Work required = Report, word for word, every line of the material that contains "checkmark".

Data section =
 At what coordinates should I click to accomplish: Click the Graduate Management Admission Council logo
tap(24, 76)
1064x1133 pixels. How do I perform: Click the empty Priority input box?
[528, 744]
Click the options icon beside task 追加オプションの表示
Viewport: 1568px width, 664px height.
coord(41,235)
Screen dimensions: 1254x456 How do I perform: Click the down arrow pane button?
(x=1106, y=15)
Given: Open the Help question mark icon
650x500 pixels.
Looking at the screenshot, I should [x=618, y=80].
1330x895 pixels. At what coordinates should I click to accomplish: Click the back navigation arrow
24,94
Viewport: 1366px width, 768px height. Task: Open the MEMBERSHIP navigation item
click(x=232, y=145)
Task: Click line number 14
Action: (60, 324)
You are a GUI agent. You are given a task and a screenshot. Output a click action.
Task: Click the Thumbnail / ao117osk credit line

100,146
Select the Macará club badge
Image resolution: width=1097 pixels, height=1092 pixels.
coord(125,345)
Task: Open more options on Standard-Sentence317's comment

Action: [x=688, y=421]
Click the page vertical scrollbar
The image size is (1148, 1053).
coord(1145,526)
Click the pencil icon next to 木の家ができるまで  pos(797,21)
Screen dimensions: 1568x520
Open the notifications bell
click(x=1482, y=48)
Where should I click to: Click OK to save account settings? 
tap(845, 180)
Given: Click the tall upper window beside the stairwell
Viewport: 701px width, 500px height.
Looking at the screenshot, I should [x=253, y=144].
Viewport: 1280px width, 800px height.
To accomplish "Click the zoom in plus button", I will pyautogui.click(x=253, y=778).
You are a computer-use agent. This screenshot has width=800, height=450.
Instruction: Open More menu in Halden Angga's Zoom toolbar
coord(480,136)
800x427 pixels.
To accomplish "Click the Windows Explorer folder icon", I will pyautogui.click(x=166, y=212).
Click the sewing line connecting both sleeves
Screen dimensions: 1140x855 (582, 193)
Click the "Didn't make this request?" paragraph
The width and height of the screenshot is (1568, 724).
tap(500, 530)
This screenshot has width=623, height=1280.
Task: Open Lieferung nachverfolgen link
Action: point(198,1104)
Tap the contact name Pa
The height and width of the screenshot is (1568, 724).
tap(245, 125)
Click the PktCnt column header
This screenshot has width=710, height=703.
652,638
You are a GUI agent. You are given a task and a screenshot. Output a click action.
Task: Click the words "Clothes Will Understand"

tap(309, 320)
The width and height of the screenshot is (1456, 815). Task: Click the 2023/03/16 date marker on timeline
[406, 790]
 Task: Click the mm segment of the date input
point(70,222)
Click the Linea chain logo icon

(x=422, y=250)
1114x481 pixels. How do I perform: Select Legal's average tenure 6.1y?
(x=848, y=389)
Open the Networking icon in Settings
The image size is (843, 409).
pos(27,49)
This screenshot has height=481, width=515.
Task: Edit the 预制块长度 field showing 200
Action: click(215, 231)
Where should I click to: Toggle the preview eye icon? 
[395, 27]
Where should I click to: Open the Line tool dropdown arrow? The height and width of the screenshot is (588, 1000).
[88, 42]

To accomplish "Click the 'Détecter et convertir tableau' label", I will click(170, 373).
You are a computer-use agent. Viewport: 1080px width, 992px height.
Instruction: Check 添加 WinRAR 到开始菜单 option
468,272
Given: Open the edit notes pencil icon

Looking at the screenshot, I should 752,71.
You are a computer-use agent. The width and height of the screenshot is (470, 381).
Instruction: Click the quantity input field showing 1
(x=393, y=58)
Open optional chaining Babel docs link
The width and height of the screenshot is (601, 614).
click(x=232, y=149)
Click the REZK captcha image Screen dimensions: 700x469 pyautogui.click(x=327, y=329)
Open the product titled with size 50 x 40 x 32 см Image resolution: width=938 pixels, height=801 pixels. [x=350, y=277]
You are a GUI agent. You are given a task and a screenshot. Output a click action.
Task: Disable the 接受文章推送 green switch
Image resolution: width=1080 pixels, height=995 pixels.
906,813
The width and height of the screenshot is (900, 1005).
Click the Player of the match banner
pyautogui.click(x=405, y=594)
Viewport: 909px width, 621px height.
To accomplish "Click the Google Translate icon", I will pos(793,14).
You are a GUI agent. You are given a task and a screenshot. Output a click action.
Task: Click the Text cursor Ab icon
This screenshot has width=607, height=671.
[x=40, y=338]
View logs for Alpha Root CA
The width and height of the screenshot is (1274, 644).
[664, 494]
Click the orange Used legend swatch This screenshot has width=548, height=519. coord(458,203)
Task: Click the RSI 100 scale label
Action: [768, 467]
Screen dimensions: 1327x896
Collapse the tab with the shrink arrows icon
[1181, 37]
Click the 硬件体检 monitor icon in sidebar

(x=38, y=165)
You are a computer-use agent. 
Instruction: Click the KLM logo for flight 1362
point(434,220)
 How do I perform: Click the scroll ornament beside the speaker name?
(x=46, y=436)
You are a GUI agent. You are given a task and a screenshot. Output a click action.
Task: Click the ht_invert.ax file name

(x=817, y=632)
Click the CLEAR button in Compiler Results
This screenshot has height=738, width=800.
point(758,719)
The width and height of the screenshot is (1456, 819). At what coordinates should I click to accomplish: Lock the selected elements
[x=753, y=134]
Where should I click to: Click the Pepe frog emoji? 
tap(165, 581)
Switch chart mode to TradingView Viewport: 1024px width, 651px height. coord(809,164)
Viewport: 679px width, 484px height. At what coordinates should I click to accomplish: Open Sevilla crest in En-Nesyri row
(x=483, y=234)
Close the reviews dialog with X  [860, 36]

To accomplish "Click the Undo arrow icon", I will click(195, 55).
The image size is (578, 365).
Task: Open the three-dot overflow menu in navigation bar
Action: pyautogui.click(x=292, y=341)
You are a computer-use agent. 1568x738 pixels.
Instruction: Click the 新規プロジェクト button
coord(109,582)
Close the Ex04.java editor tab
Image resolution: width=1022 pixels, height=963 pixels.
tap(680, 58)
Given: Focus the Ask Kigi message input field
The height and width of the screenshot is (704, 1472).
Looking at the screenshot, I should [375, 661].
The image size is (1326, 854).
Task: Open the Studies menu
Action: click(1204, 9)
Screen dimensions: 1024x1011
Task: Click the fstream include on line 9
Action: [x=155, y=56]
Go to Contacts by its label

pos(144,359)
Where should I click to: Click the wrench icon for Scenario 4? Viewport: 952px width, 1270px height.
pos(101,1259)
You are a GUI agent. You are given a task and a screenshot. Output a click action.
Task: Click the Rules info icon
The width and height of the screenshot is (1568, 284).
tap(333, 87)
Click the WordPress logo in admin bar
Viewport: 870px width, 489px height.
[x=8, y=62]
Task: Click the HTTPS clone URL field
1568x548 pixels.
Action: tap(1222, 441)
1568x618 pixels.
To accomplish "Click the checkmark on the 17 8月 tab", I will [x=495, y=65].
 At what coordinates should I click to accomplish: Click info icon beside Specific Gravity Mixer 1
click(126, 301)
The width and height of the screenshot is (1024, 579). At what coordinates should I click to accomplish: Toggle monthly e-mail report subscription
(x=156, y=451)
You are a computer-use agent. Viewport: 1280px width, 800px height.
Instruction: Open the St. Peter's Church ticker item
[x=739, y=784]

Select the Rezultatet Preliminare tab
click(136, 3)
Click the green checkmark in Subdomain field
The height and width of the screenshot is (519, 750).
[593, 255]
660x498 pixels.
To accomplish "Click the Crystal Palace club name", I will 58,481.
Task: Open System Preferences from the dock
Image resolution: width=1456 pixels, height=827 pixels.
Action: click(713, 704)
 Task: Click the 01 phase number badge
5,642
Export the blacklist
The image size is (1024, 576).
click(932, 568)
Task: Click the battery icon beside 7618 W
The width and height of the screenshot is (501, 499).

Answer for the task =
To accomplish "Click the checkmark on the 17 8月 tab", I will [x=495, y=65].
Click the green checkmark in Subdomain field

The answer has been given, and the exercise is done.